**Page excerpt:**
[Start of section]

Ontario MPP
- In office 1929–1934
- Preceded by: Peter William Pearson
- Succeeded by: Morgan Baker
- Constituency: York North

Personal details
- Born: July 17, 1897 King township, Ontario
- Died: December 30, 1940 (aged 43) York County, Ontario
- Political party: Progressive Conservative
- Spouse: Mary Dunbar
- Children: 3
- Occupation: Lawyer

= Clifford Case (Canadian politician) =

Canadian politician

Clifford Case, (July 17, 1897 - December 30, 1940) was a lawyer and political figure in Ontario, Canada. He represented York North in the Legislative Assembly of Ontario from 1929 to 1934 as a Conservative member.

==Background==
Case was born on a farm in King township to parents George Case and Annie Morning. He was educated in Aurora and at Osgoode Hall, graduating in 1924. In 1923 he married Mary Dunbar and together they raised three sons. Case practised law in Aurora and Toronto and was named King's Counsel in 1929. Case died in York County Hospital at the age of 43.

==Politics==
Case served as deputy reeve of Aurora in 1928. In 1929 he ran as the Conservative candidate in the riding of York North. He defeated Liberal incumbent Peter Pearson by 195 votes. He was defeated by Liberal candidate Morgan Baker in the next election.

[End of section]

**Records provided:**
[Start of section]

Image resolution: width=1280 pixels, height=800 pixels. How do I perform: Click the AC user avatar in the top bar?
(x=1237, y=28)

[End of section]
[Start of section]

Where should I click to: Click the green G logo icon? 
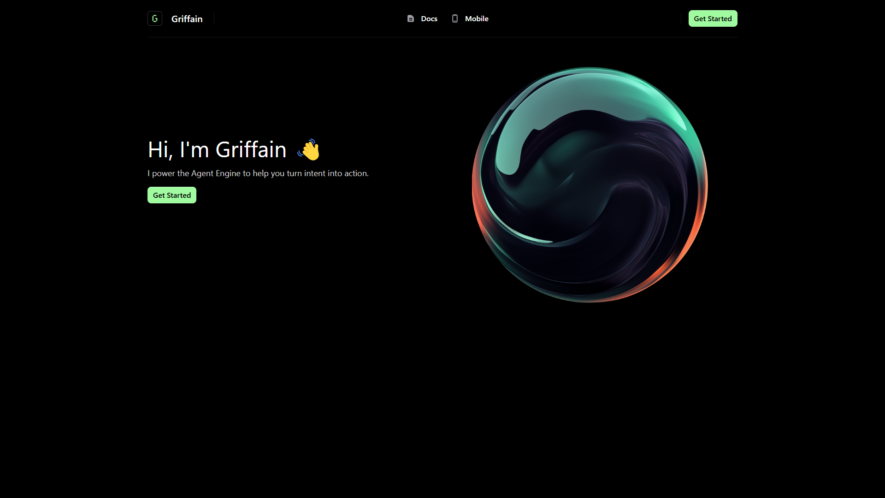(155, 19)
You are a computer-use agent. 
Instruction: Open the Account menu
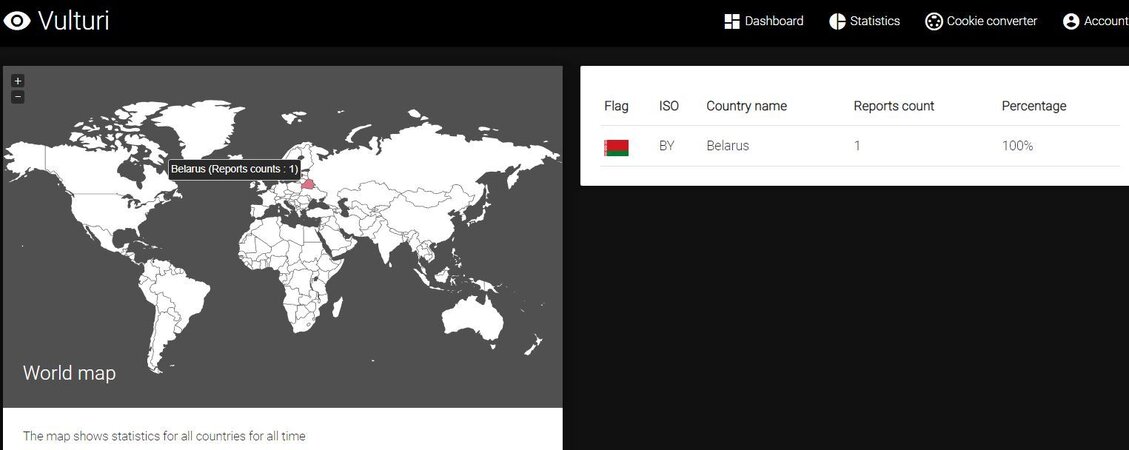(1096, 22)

[End of section]

**Task set:**
1. According to the Clifford Case article, by how many votes did Case defeat Peter Pearson in 1929?
2. From the Clifford Case article, retype the passage starting at "Clifford Case, (July" and ending at "the age of 43.".
Nothing in the listing is needed here.

**Responses:**
1. 195 votes

2.
Clifford Case, (July 17, 1897 - December 30, 1940) was a lawyer and political figure in Ontario, Canada. He represented York North in the Legislative Assembly of Ontario from 1929 to 1934 as a Conservative member.

==Background==
Case was born on a farm in King township to parents George Case and Annie Morning. He was educated in Aurora and at Osgoode Hall, graduating in 1924. In 1923 he married Mary Dunbar and together they raised three sons. Case practised law in Aurora and Toronto and was named King's Counsel in 1929. Case died in York County Hospital at the age of 43.